Back in 2019 Apple made another radical step towards the future - they dropped 32-bit app support starting with macOS Catalina They didn't do this out of nowhere, or course, the developers were notified beforehand and had some time to update their apps for 64-bit. Most of the popular apps were ready for Catalina, but some weren't.

One of the apps I used to use a lot was MixMeister BPM Analyzer - a small macOS app most useful for DJs and people who organize their local music library. You could simply drop an .mp3 into the app, it would scan the song's tempo and write a BPM (beats per minute) value into the ID3 tag - this way you could scan a playlist or even your whole music library, and while preparing a DJ set or performing you could easily sort your playlist by BPM, making it easier to find the right song to mix. I don't DJ very often, but I like keeping my library well-organized, it makes it super easy to prepare or play a set.

With macOS Catalina the app stopped working. With each new song I added to my library I'd still look for an album cover, lyrics and other information to make my library nice and clean - I've been doing that ever since I got an iPod Nano 3. One of the tags Music (and iTunes before it) lets you edit manually is BPM - so for the songs I would add to my DJ sets I would have to manually scan the BPM with some 3-rd party tool (I used Algoriddim's DJ Pro) and add it by hand for each song.

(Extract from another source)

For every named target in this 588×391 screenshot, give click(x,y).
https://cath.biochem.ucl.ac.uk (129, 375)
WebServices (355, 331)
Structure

I waited for MixMesiter to update their app or someone else to come in and take the place but it's been a while and there're no native alternatives for this tiny app.

I decided to take matters into my own hands

I realized that the best tools for specific tasks like this are self-made - I know what I need and I have some kind of understanding on how to make it work. I would make this app myself.

Making UI was the easiest part - luckily, SwiftUI is fairly easy to get back into after a while, and the app would have a very simple interface - it would be made of Table where you could drag and drop your .mp3 files, they would make a nice list. I was inspired by The Table would have 2 columns - one for the name and one for the BPM value. On top of the table there would be a "Scan" button and other configuration items - I would add them while developing the app and thinking of new features I'd like to have.

I didn't have to think about the UI too much - the old MixMeister's design was good enough, I just made it native-looking with default SwiftUI macOS UI. Xcode's SwiftUI Preview feature helps a lot too - a basic prototype took a couple of hours, the app looked somewhat ok.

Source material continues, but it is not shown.